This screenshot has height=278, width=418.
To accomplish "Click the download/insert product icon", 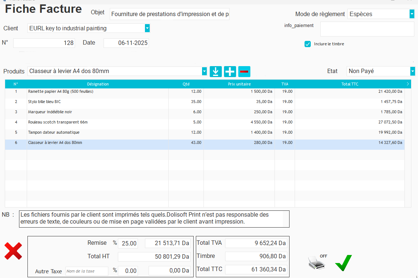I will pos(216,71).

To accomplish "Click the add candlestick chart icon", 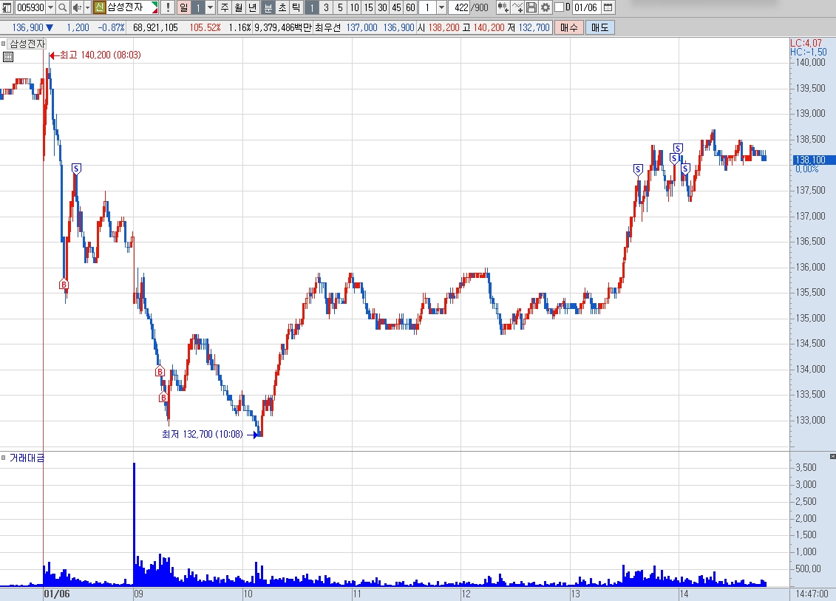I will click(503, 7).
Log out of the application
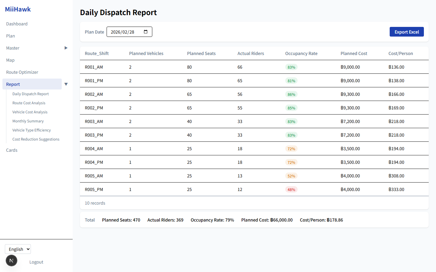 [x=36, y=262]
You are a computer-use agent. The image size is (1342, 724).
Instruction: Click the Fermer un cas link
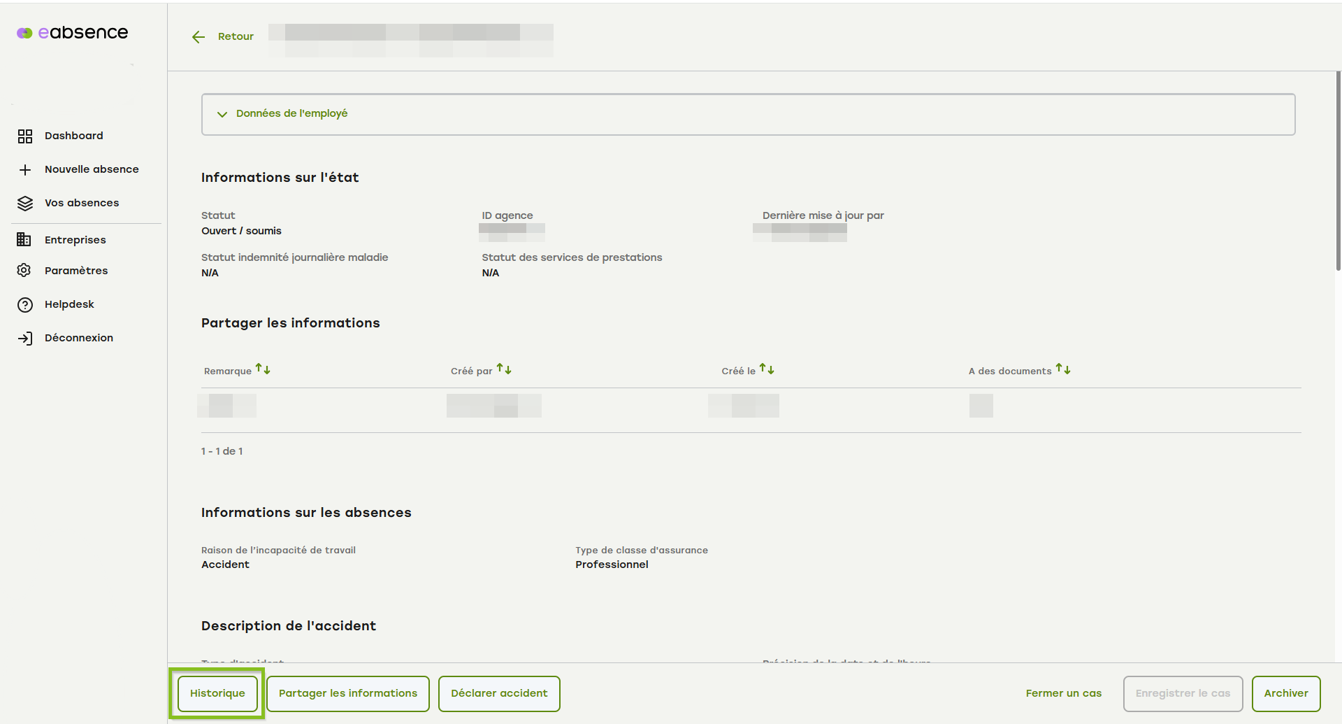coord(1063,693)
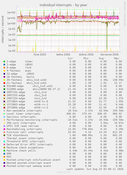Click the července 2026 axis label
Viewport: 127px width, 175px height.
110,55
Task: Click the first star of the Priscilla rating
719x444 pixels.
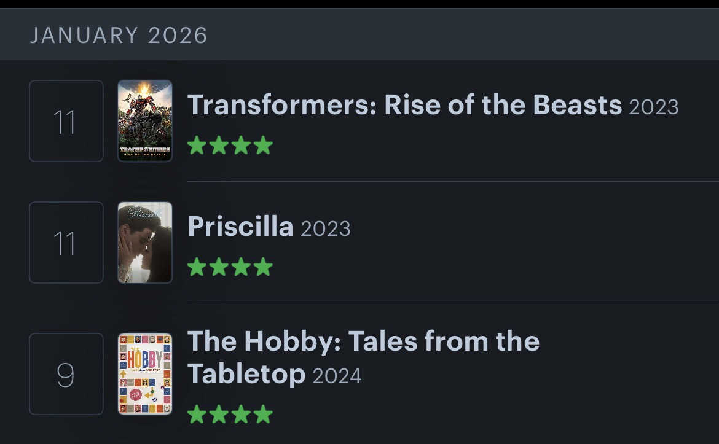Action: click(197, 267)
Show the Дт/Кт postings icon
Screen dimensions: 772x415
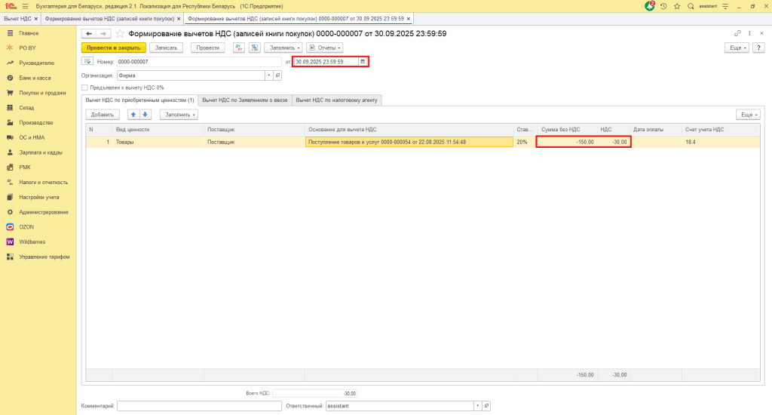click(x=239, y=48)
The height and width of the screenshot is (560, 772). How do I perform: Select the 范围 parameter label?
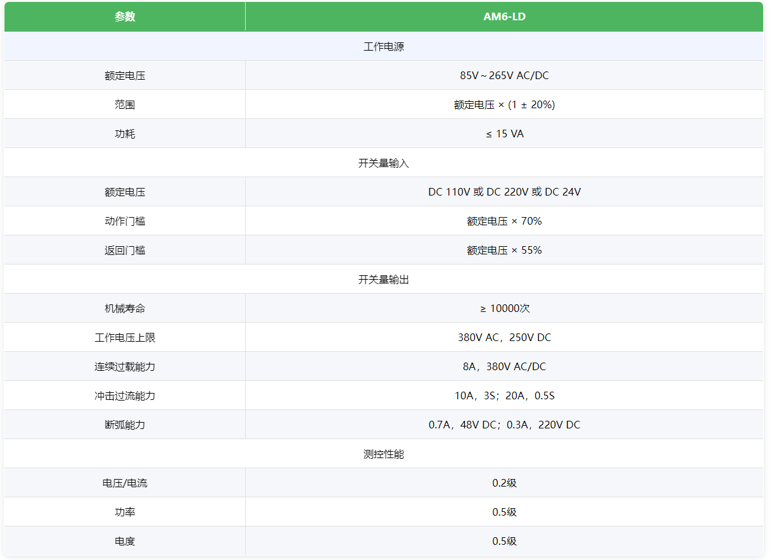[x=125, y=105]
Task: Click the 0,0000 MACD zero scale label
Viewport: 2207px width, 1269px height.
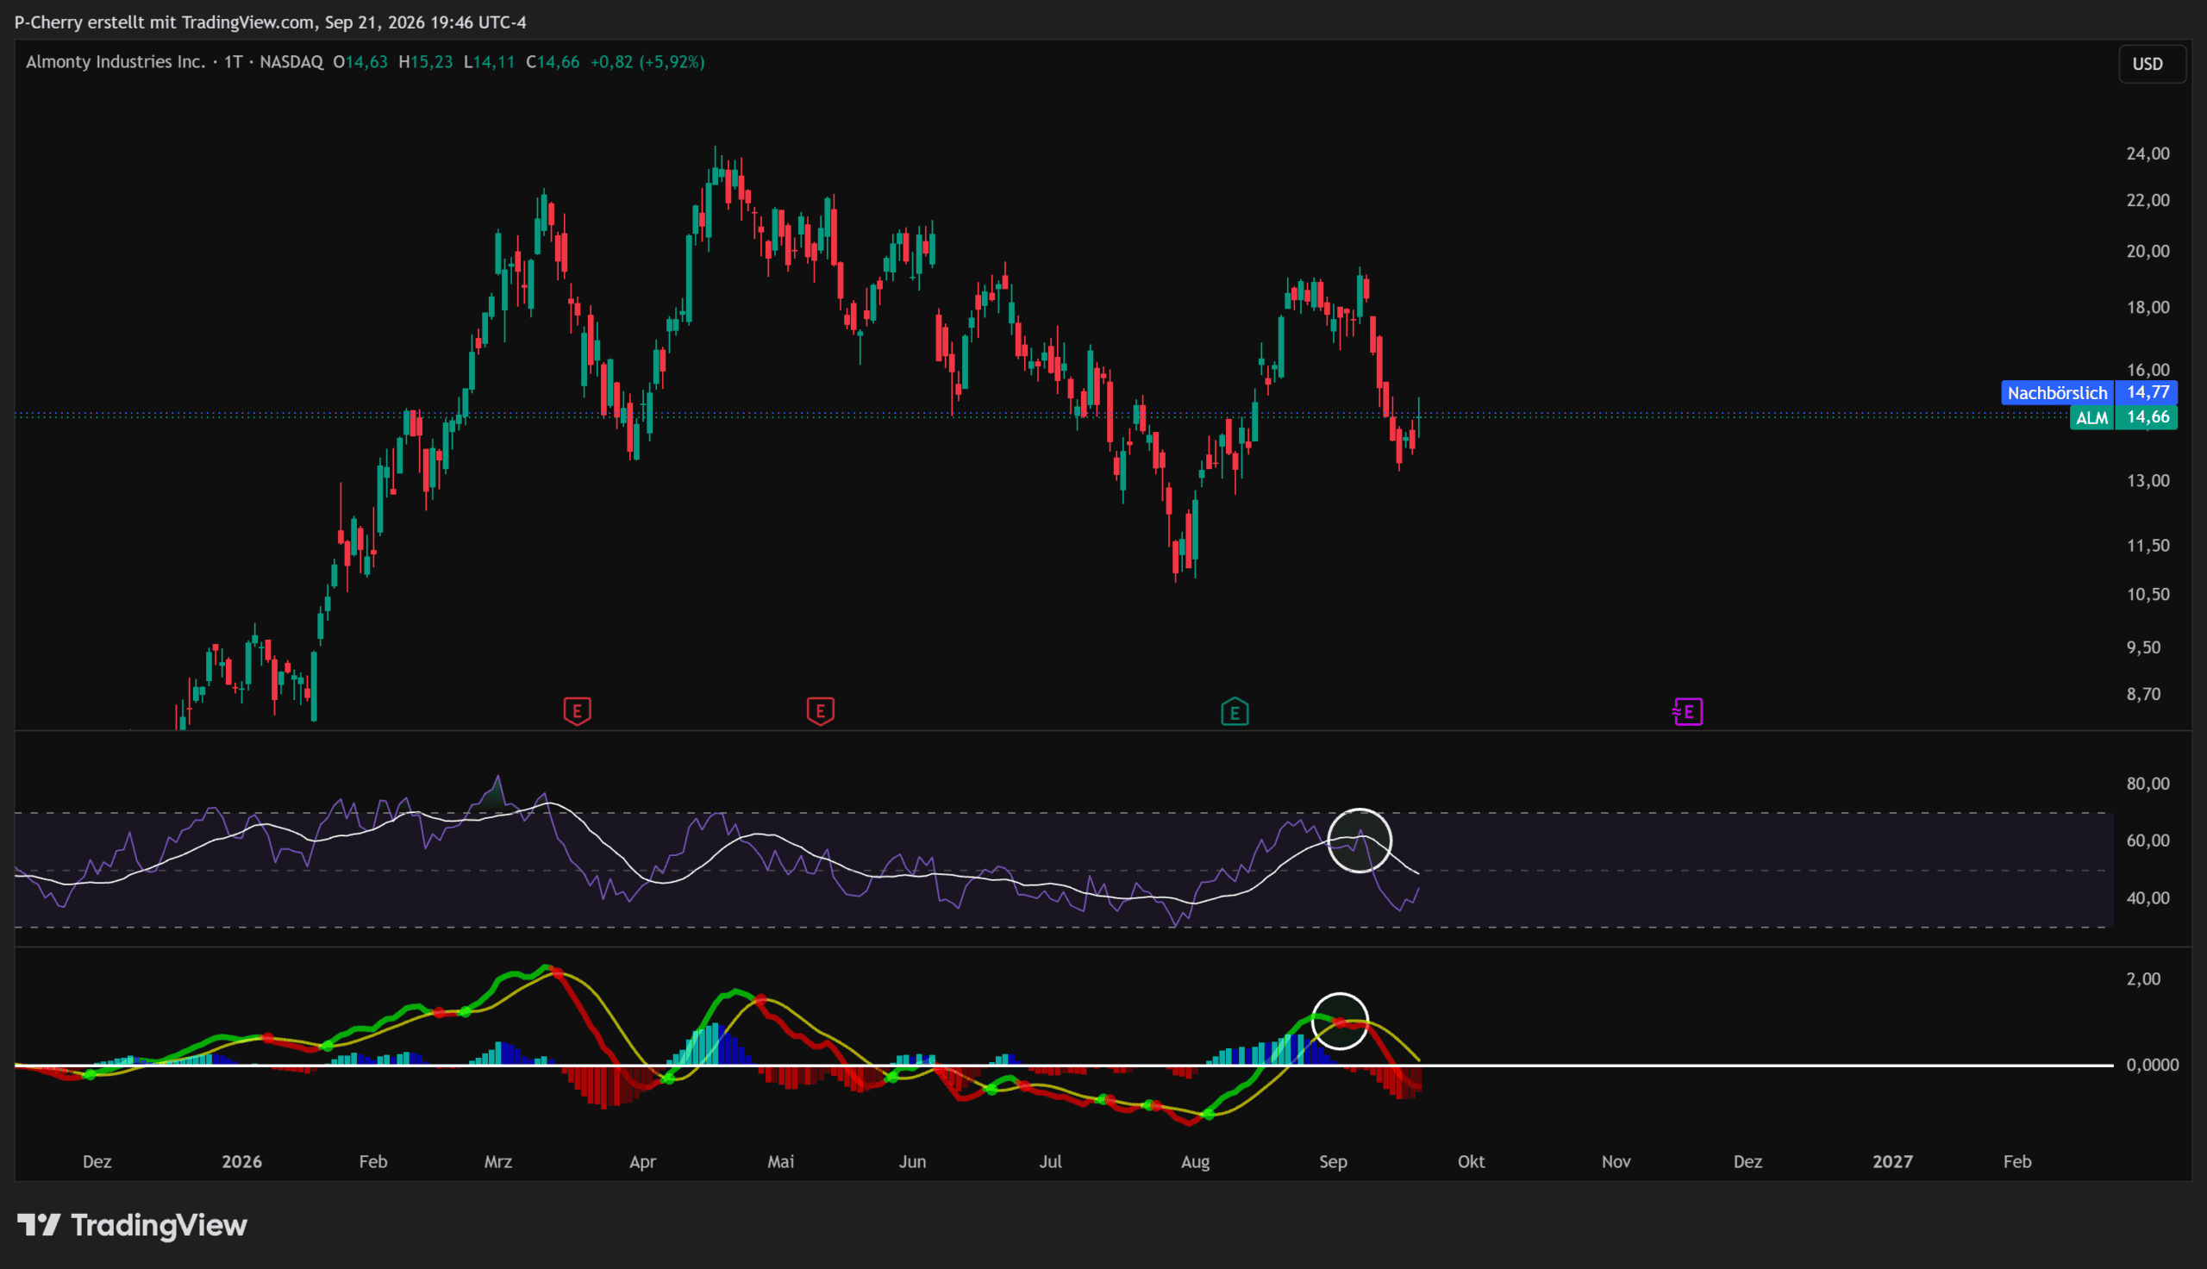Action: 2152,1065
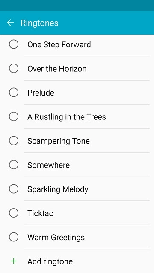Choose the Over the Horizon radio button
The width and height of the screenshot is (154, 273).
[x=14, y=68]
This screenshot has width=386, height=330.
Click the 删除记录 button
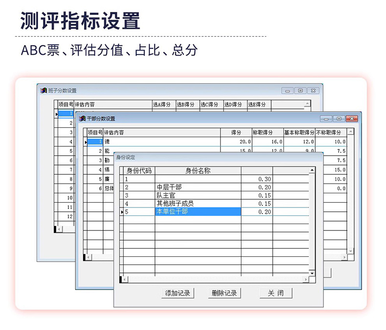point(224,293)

####

→ ASSIGNMENT:
Output only the stretch above from the line with "Show the Дт/Кт postings icon" through the line with "Task: Click the 0,0000 MACD zero scale label", reproduced exactly. Exclude pictures.

→ RESULT:
Show the Дт/Кт postings icon
Screen dimensions: 772x415
click(x=239, y=48)
The height and width of the screenshot is (560, 772). How do I perform: Select the 范围 parameter label?
[x=125, y=105]
Task: Click the 0,0000 MACD zero scale label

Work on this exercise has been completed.